Please rewrite the records below as a numbered list, one item per line, without blank lines or pictures.

Material
========

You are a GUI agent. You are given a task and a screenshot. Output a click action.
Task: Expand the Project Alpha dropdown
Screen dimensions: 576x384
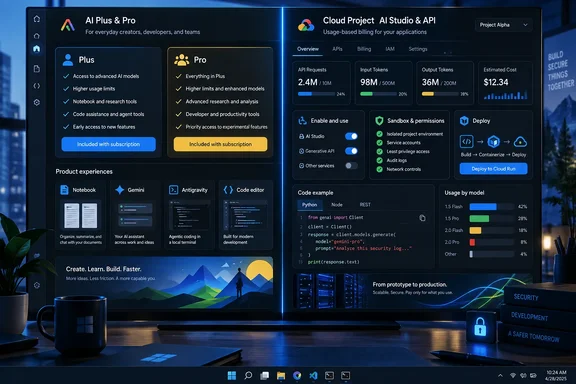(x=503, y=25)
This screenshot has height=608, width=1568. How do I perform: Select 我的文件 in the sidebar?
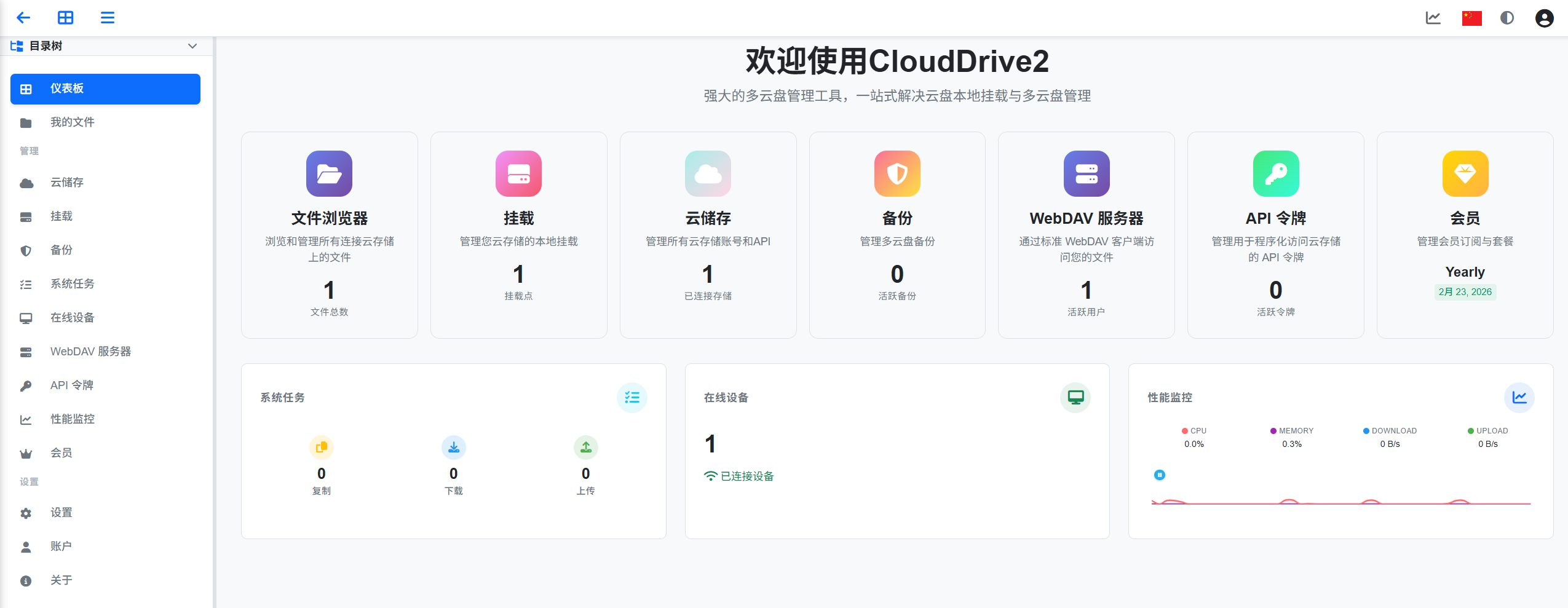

========

Answer in full
1. You are a GUI agent. You are given a task and a screenshot. Output a click action.
2. Task: Expand the Project Alpha dropdown
3. Screen dimensions: 576x384
4. (x=503, y=25)
5. This screenshot has height=608, width=1568. How do I perform: Select 我的文件 in the sidebar?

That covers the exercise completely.